The Meynell and South Staffs has a reputation for varied, testing country, which is, according to Michael Clayton, “a special challenge”. Ten years ago, Willie Carson accused the Masters of trying to kill him, so wild was the ride. Booth Hay, where the team chase is held, is one of the best-known areas but ask Richard Parrott for the toughest spot and he will refer you to his fellow Joint Master Mary Hingley who covers “wild and woolly” Ireton Wood. Hingley calls it “hunting heaven, a jewel in the crown”. Only drawn three times a season, it is meticulously cared for, so “the hedges don’t get brushed through and broken. There are no soft spots; the ride is fabulous.” A theme is developing: big hedges, big ditches, cattle on old turf. But that does not necessarily indicate the scariest bit. For that, you need to go off-piste.

JOY AND HUMILIATION

Hunting Black Runs. Leap.

Widley’s Hedges in the Beaufort Saturday country are terrifying.
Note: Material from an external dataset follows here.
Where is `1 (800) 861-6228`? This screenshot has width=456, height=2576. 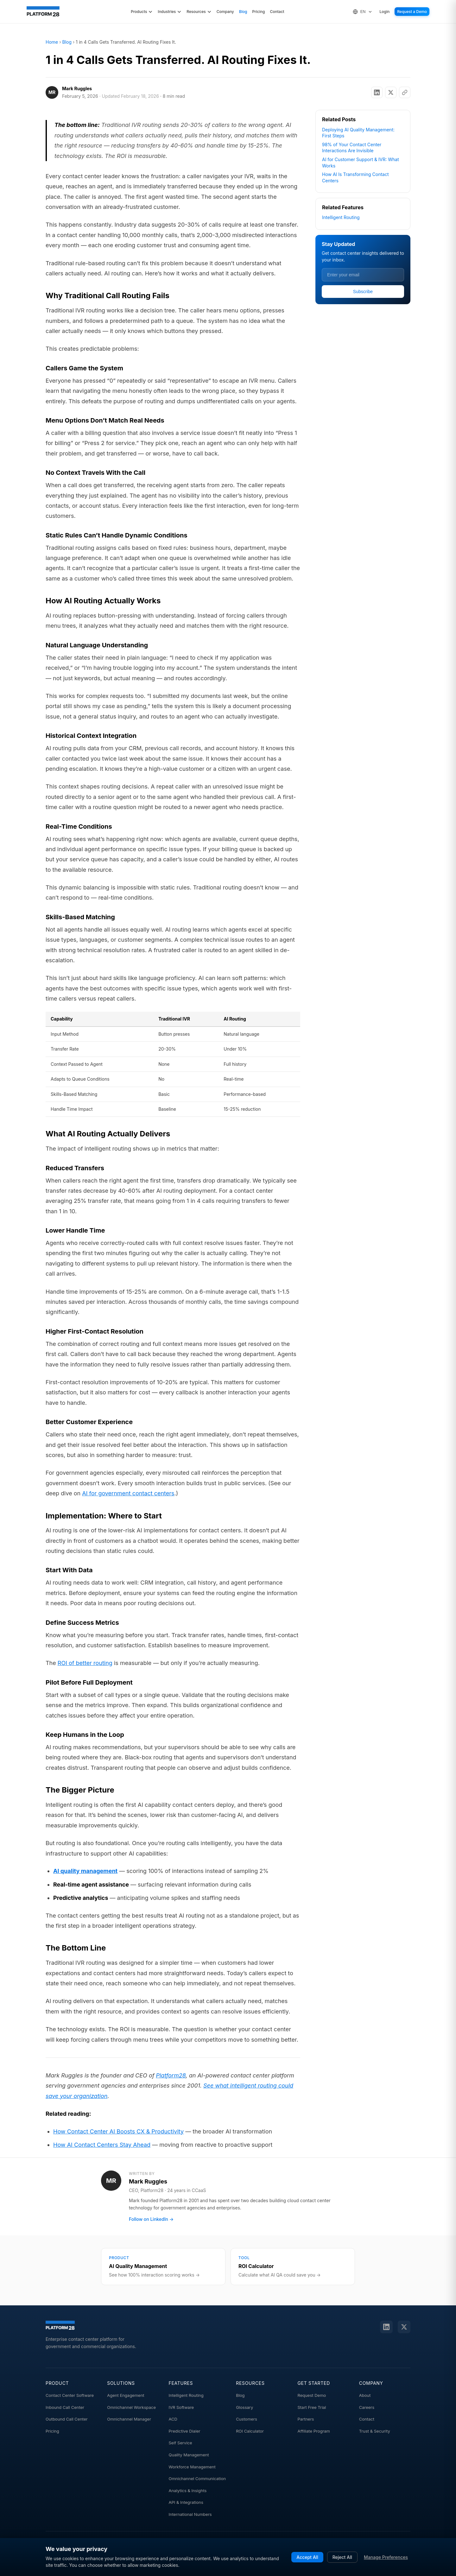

Zetland followers are set aquiver by Mr Lax’s farm at Carlton. It is “a mass of grass and substantial hedges”, says Jamie Cameron. He may describe himself as “the biggest flunker” but he knows his country, talking of wonderful open fields with neat walls, rails and hedges. The Cockfield area, however, attracts smaller fields, only “about 20 hard-core locals”. They take on country that most thrusters would balk at: wire-topped fences and tied-up gates on rough, steep ground that will stop many a swell on a blood horse.Michael Clayton believes that “all hunting countries are black runs when you ride them for the first time on a strange horse. I even managed to fall off, to the delight of everyone there, in an East Anglian country, where there are virtually no fences.” This is the real glory of hunting. All of us can feel the joy and the humiliation that accompanies following hounds. When the red mist descends, you will be transported, whatever the country.